>>>

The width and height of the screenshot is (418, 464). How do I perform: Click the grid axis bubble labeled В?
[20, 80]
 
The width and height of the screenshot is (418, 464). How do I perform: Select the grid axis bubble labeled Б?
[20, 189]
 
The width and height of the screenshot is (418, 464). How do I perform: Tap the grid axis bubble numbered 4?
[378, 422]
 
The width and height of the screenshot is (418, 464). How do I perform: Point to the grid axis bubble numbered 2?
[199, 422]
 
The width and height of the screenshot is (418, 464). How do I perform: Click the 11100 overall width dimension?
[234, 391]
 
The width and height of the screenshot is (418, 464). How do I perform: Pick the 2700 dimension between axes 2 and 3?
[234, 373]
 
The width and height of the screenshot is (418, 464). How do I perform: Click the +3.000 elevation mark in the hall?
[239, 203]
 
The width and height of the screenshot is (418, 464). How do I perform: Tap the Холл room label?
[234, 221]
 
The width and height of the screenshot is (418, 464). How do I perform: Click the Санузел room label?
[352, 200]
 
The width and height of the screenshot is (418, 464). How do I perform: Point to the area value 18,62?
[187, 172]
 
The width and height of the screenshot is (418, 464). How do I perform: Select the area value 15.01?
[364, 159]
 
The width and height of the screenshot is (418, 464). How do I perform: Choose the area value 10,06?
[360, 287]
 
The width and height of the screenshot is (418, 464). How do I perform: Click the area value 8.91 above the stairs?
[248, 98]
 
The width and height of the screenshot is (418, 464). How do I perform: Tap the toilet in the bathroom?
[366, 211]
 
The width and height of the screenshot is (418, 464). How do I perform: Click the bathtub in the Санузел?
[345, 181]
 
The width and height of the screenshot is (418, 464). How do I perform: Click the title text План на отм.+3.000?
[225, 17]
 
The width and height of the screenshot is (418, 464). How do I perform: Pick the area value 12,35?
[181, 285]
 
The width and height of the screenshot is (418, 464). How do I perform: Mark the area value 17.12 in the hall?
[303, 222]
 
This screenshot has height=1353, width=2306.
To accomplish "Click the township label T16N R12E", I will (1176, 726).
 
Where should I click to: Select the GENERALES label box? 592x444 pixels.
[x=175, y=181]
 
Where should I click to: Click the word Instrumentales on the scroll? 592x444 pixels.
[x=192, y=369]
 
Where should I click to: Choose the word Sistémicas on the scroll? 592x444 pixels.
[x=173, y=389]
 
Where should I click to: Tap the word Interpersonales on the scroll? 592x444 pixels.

<<<

Rewrite all of the items above, changing every "area value" to "area figure" and leaving everything else as it is.

The width and height of the screenshot is (418, 464). How do I perform: Click the grid axis bubble labeled В?
[20, 80]
 
The width and height of the screenshot is (418, 464). How do I perform: Select the grid axis bubble labeled Б?
[20, 189]
 
The width and height of the screenshot is (418, 464). How do I perform: Tap the grid axis bubble numbered 4?
[378, 422]
 
The width and height of the screenshot is (418, 464). How do I perform: Point to the grid axis bubble numbered 2?
[199, 422]
 
The width and height of the screenshot is (418, 464). How do I perform: Click the 11100 overall width dimension?
[234, 391]
 
The width and height of the screenshot is (418, 464). How do I perform: Pick the 2700 dimension between axes 2 and 3?
[234, 373]
 
The width and height of the screenshot is (418, 464). How do I perform: Click the +3.000 elevation mark in the hall?
[239, 203]
 
The width and height of the screenshot is (418, 464). How do I perform: Tap the Холл room label?
[234, 221]
 
The width and height of the screenshot is (418, 464). How do I perform: Click the Санузел room label?
[352, 200]
 
The width and height of the screenshot is (418, 464). How do I perform: Point to the area figure 18,62?
[187, 172]
 
The width and height of the screenshot is (418, 464). How do I perform: Select the area figure 15.01?
[364, 159]
 
The width and height of the screenshot is (418, 464). How do I perform: Choose the area figure 10,06?
[360, 287]
 
The width and height of the screenshot is (418, 464). How do I perform: Click the area figure 8.91 above the stairs?
[248, 98]
 
The width and height of the screenshot is (418, 464). How do I perform: Tap the toilet in the bathroom?
[366, 211]
 
The width and height of the screenshot is (418, 464). How do I perform: Click the bathtub in the Санузел?
[345, 181]
 
The width and height of the screenshot is (418, 464). How do I perform: Click the title text План на отм.+3.000?
[225, 17]
 
The width and height of the screenshot is (418, 464). How do I perform: Pick the area figure 12,35?
[181, 285]
 
The width and height of the screenshot is (418, 464). How do I perform: Mark the area figure 17.12 in the hall?
[303, 222]
 
This screenshot has height=1353, width=2306.
To accomplish "Click the township label T16N R12E", I will (1176, 726).
 
Where should I click to: Select the GENERALES label box? 592x444 pixels.
[x=175, y=181]
 
Where should I click to: Click the word Instrumentales on the scroll? 592x444 pixels.
[x=192, y=369]
 
Where should I click to: Choose the word Sistémicas on the scroll? 592x444 pixels.
[x=173, y=389]
 
Where should I click to: Tap the word Interpersonales on the scroll? 592x444 pixels.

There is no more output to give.